TASK BRIEF:
Please answer these questions using the post about a favorite album:
1. In which Western film did the author first see Count Basie's cameo?
2. Which track number does the post say is usually the big hit single on a formulaic album?
3. Which highlighted song was not on the original LP?

READING TEXT:

§

Monday, May 27, 2013

My Favorite Album - Der Mazur's Contribution

So here we are almost exactly a year after my contribution to Evan's Sight and Sound movie list, and this was far more difficult for me. There are 2 reasons I feel uniquely unqualified to talk about "My Favorite Album." First, although I love to rate, and rant, and criticize artistic endeavors, when it comes to picking favorites, my tastes change and shift too rapidly. My top 5 favorite movies list probably has 20+ films on it, and if you asked me a week from now, it wouldn't be the same 20 movies. Secondly, I love music and revel in my own musical tastes, but by and large I hate albums. For most of my life, albums were formulaic things made by music industry executives. 12 to 15 tracks long; the first track is good but never the best song, or the one with the most radio play; track 4 is the big hit single that's on the radio all the time; track 7 is the single fans like more than track 4, but is less popular in the mainstream; track 10 is something the artist really loves, but it isn't that great; the last track is usually the worst on the album, and everything else is just filler. Sometimes there's a "secret track" but it's always something funny or a demo version, only for the hardcore fans (all track numbers ±1). There are only 3 types of albums I like: 1) the mix-CD - not a best-of album, a mix made by a friend who thought not just about what songs to include, but the order which would elicit the strongest emotional reaction. 2) the concept album - it's like a mix-CD made by the band, less personal, but just as well thought out. 3) the live show recording - some artists are just as good, if not better, heard live. So I'm going to go with Evan's instructions, and choose an album "which means more to [me] than any other in the world."

I developed a love of Count Basie many years after first seeing his cameo in my favorite Western film, Blazing Saddles. I loved the way his orchestra swung hard, but still retained an ease about it. Basie's piano always seemed to twinkle over top the band filling the dead spaces with elaborate riffs, making it seem simple and obvious. While I can't pinpoint exactly when I first started to listen to Frank Sinatra, I shouldn't need to tell anyone why you should listen to Frank Sinatra.

As for the album, it was Sinatra's first live album to be released commercially. It's got most of Sinatra's best songs, a few charming monologues, and Basie's band has a big enough sound to stand up to Sinatra without being overpowered, or overpowering. Highlights include Come Fly with Me, Fly Me to the Moon, amazing instrumental versions of All of Me, and Makin' Whoopee, and Luck Be a Lady (which wasn't on the original LP). If you are a fan of either Sinatra or Basie, the original Ocean's 11, the movie Swingers, cocktail culture, 90s swing revival bands, or AMC's Mad Men, I highly recommend this album.

§

DATA SHOWN:

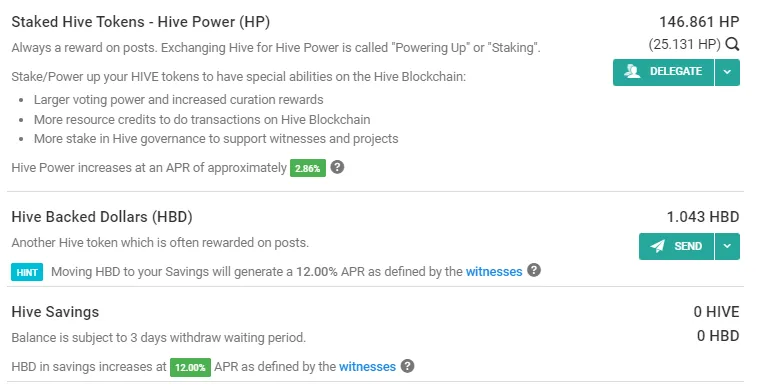Image resolution: width=760 pixels, height=385 pixels.
Task: Open witnesses link under Hive Savings
Action: tap(367, 367)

§

FULL OUTPUT:
1. Blazing Saddles
2. Track 4
3. Luck Be a Lady